As far as regarding them as “less Jewish,” I’m sure that for every traditional Jew who actually feels that way, (and I do not pretend that they don’t exist), there are ten non-Orthodox Jews who think that “the Orthodox” commonly view them that way. We don’t believe that it is right for a Jew to not observe the mitzvos. Is the response to that condescension, or compassion? The Torah obviously calls for the latter.
In 1996, the Baltimore Jewish Community Center contemplated opening its Owings Mills center on Saturdays. The Orthodox Rabbinical council hastily called for a gathering, which over 3500 people attended. We got the recordings of that event and put them on-line. I recommend, especially, that you view or listen to the conclusion of Rabbi Yissocher Frand’s remarks — he is a Rosh Yeshiva in Ner Yisrael, meaning he has extremely solid “ultra-Orthodox” credentials. And this is what he said:
And finally, one last point. One last point, and hear this well.
Why are we here? Why are 3000 people gathered here, in a high school auditorium, on a Sunday morning?
We are here, because we care about you! Do you hear that? We care about all of you! Don’t believe what you read, and what you hear. Don’t let them tell you that we don’t believe you are Jews. We hold you to be Jews, and we care about you. We’re not here for our Shabbos, we’re here for your Shabbos. Because if we didn’t care about you, then why on earth are we here?!
Sholom writes: “As a former Reform Jew, I can tell you that many Jews have a chip on their shoulder, because they are subjected to a barrage of evidence that the Orthodox don’t think them as legitimate.” Where is the evidence, Sholom?

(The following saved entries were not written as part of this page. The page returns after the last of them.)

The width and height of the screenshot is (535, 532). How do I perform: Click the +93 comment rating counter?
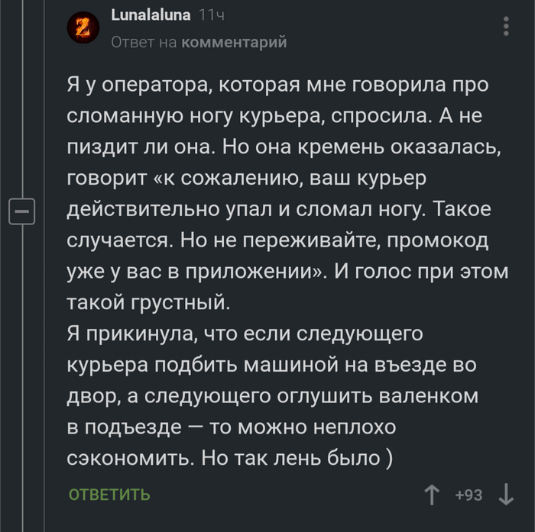coord(468,495)
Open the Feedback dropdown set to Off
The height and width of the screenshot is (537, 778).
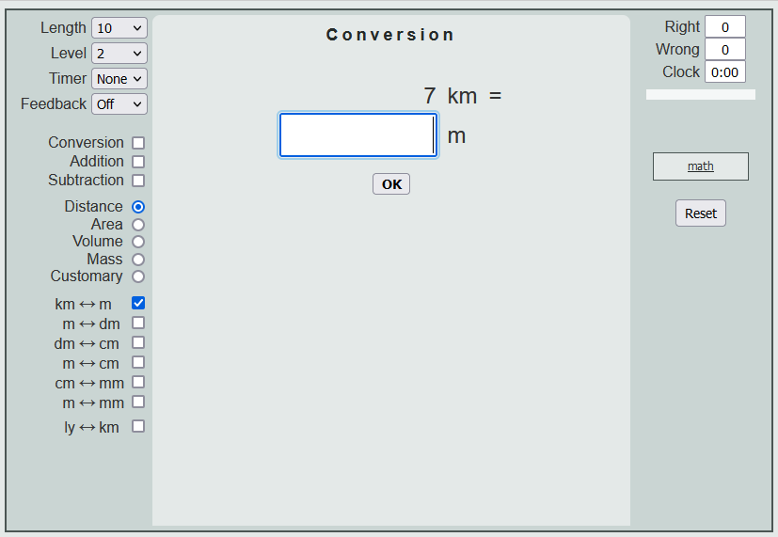pos(119,104)
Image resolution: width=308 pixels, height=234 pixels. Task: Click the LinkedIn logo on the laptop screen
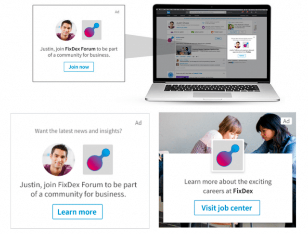pyautogui.click(x=168, y=13)
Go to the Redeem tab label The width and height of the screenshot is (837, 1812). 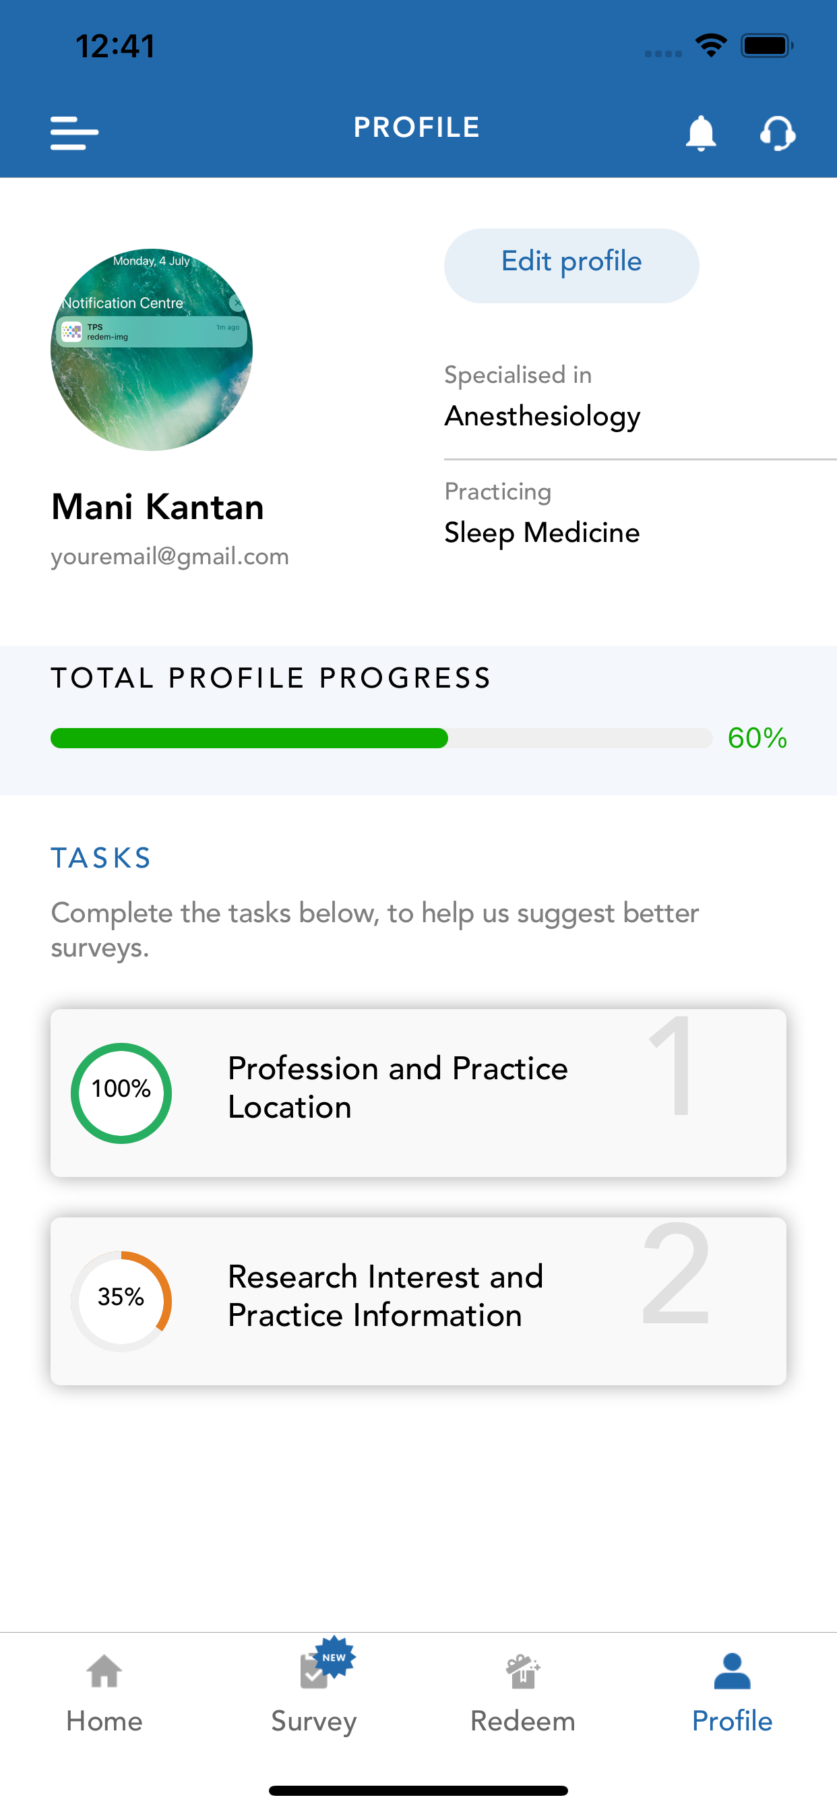tap(523, 1721)
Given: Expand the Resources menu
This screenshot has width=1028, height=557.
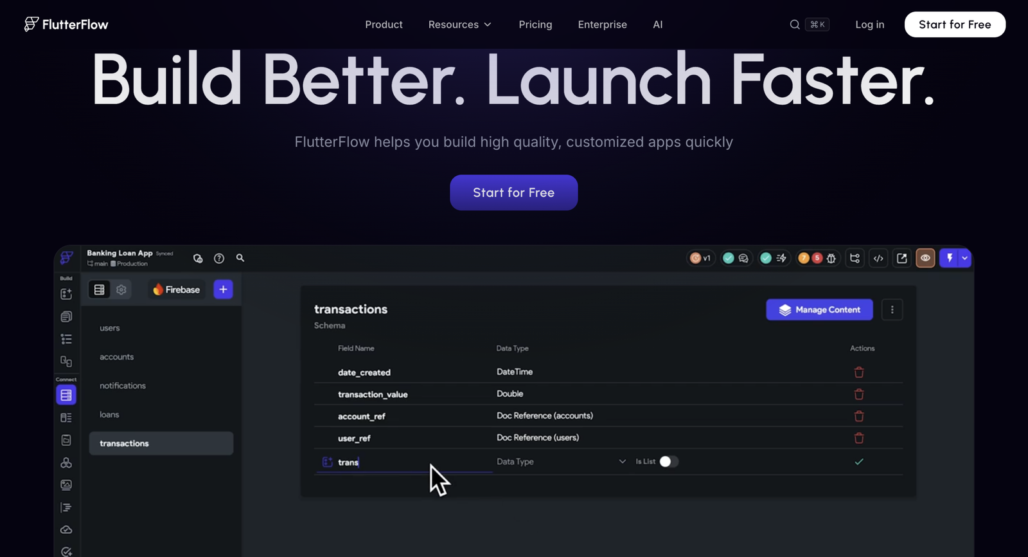Looking at the screenshot, I should pyautogui.click(x=460, y=24).
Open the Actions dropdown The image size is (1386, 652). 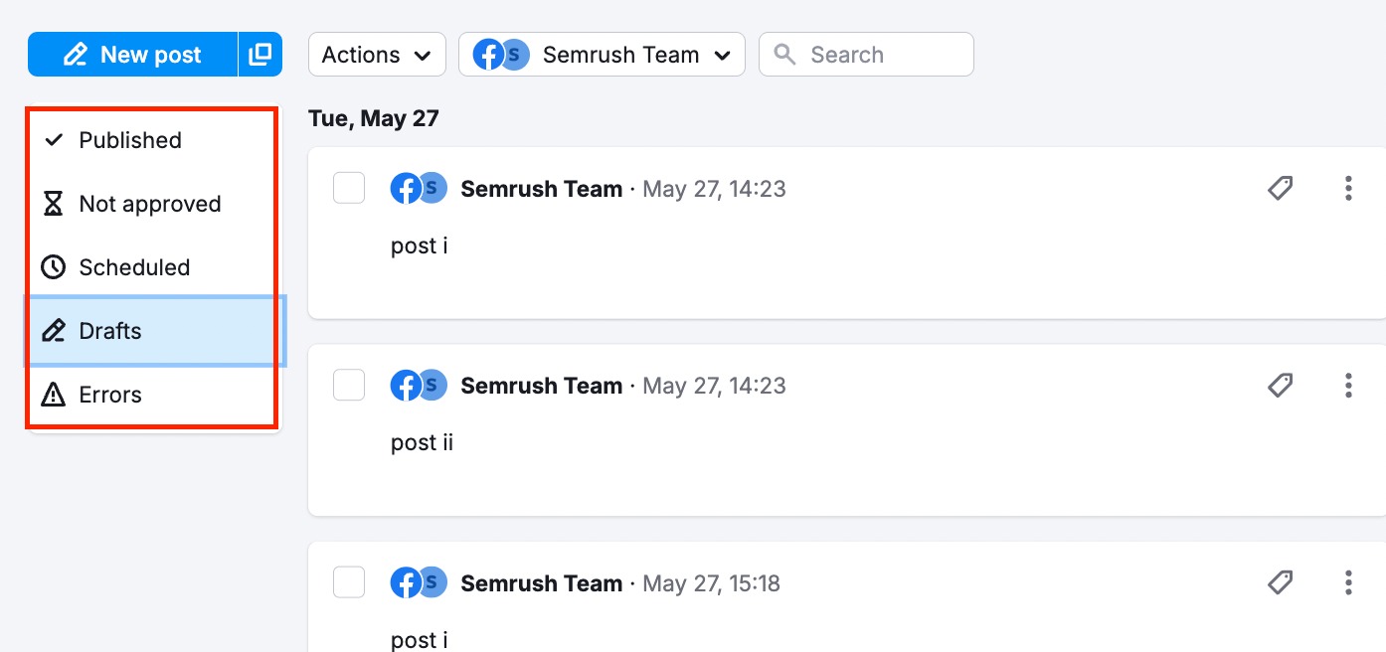click(x=376, y=55)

Many of them have never had the opportunity to meet an Orthodox Jew. Those that do almost always discover that the Orthodox aren’t nearly as bad as portrayed. As a former Conservative Jew, I can confidently assert that my pre-conceived notions about the Orthodox did not come from real-world interaction with Orthodox Jews.
What we have in front of us is evidence that people really are being taught that the Orthodox have an irrational intolerance for them. The NFTY program framed all of the differences between Orthodoxy and Reform in the model of Dr. Seuss’ sneeches. Is that accurate? Is it the fault of the Orthodox that these kids are taught in youth group that the Orthodox think they aren’t Jewish, or their Rabbi tells them that the “ultra-Orthodox” think anyone who isn’t “ultra-Orthodox” is “goyim?”

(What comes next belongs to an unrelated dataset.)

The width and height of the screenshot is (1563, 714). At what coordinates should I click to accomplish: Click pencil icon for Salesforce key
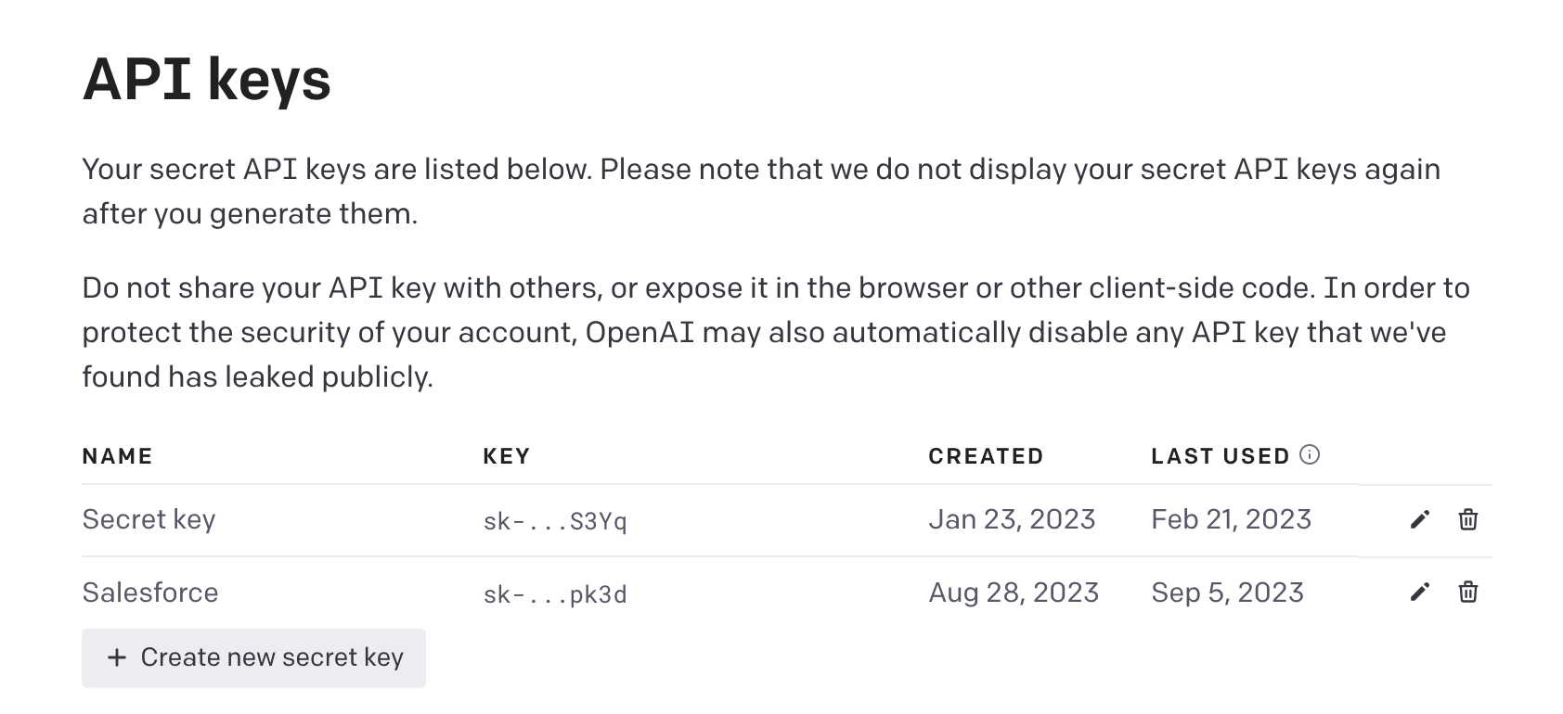click(x=1419, y=592)
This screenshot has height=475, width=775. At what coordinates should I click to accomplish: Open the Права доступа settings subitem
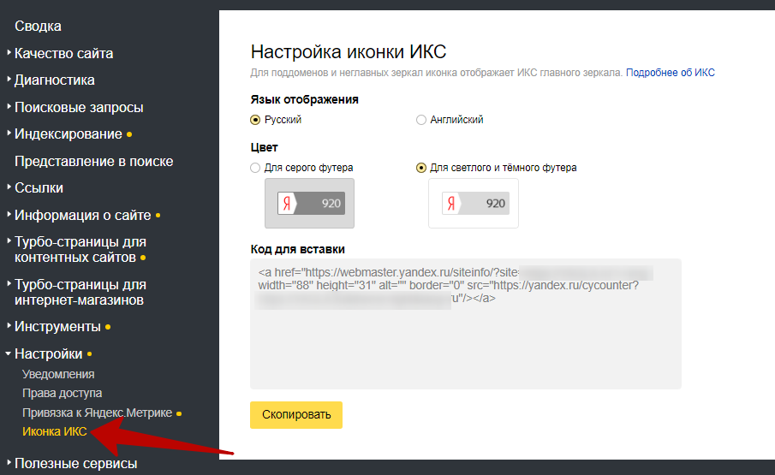(x=62, y=393)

Of course, we agree on the solutions. “(a) meeting them face-to-face” — that’s what I was advocating for earlier, and as Sholom well knows, I do not merely talk the talk in this area. And I’m not some sort of exception, either — I don’t need to restate all of the outreach organizations I mentioned earlier, which are working to build bridges. “(b) an outpouring of compassion. Do we really care about every Jew?” That, too, has already been implemented. Israelis cannot but be impressed by the work of Yad Sarah (created by Uri Lopolinsky, who today is mayor of Jerusalem from the UTJ party), and awed by that of Zaka, which recovers bodies of those killed by terrorists in the most gruesome fashion.
But these efforts existed long before the publication of this past week’s Jewish Times. Those efforts cannot undo all of the poison. Much more must be done, and I hope this discussion is a small contribution.